Monday, December 19, 2011

Git advantages in the corporate environment

I've come across a couple of  blogs and message board posts (some of them admittedly dated) lately which insist git is not usable in a corporate environment because:


• git is not centralized.

Corporate environments MUST HAVE a centralized solution for backup purposes

• git does not have canonical revision numbers.

Corporate environments must have canonical version numbers.

 

The Backup Issue


The first point is of course, invalid.  Git can be used in a centralized manner, making all the backup monkeys happy.  Used in this manner, it's not different from subversion in that the repository exists on a server and it can be backed up.


However, that ignores a far bigger point.

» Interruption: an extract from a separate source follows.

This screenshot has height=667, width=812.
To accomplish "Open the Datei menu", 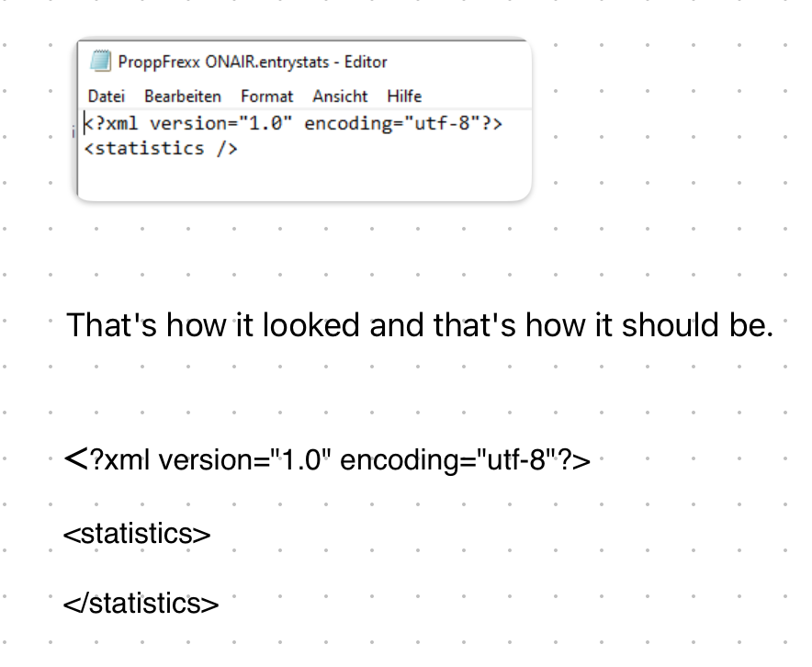I will (x=107, y=96).
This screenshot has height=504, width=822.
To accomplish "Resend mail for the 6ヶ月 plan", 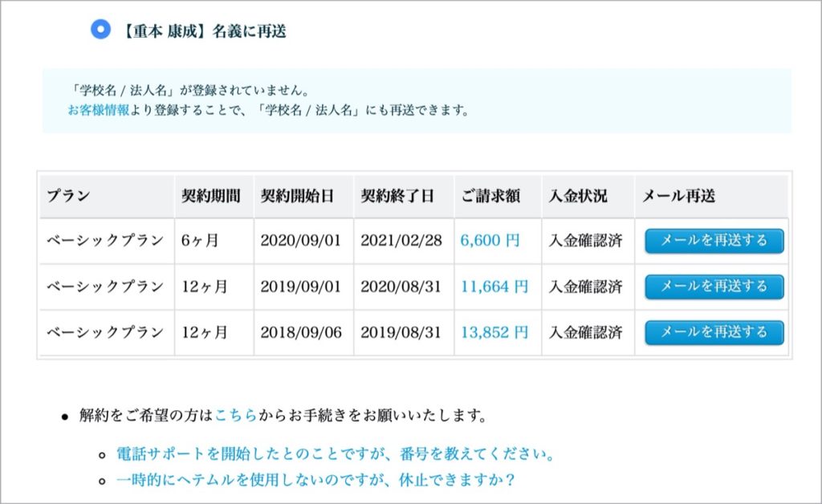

What if your IT department isn't quite as awesome as they think they are?  What if you were told about the crack sysadmin team, only to learn the system admin is low-rate overseas hourly worker?  What if he didn't quite get that backup job done before the bus came?  What if he hasn't checked if the script he wrote 4 months ago is still working?


One night your server stops responding, and after opening a case with IT, you learn to your horror that they're unable to restore the backup.


Not to worry, right?  Every developer on the team has a copy of your subversion repository, right?  Wrong.  They have a single checkout of repository.  One version.  Need to revert to a previous version? Can't do it.  Need to look at the changes involved in a particular bug fix?  Not happening.  Need to review the commit messages for a particular commit? Sorry, the entire log is gone.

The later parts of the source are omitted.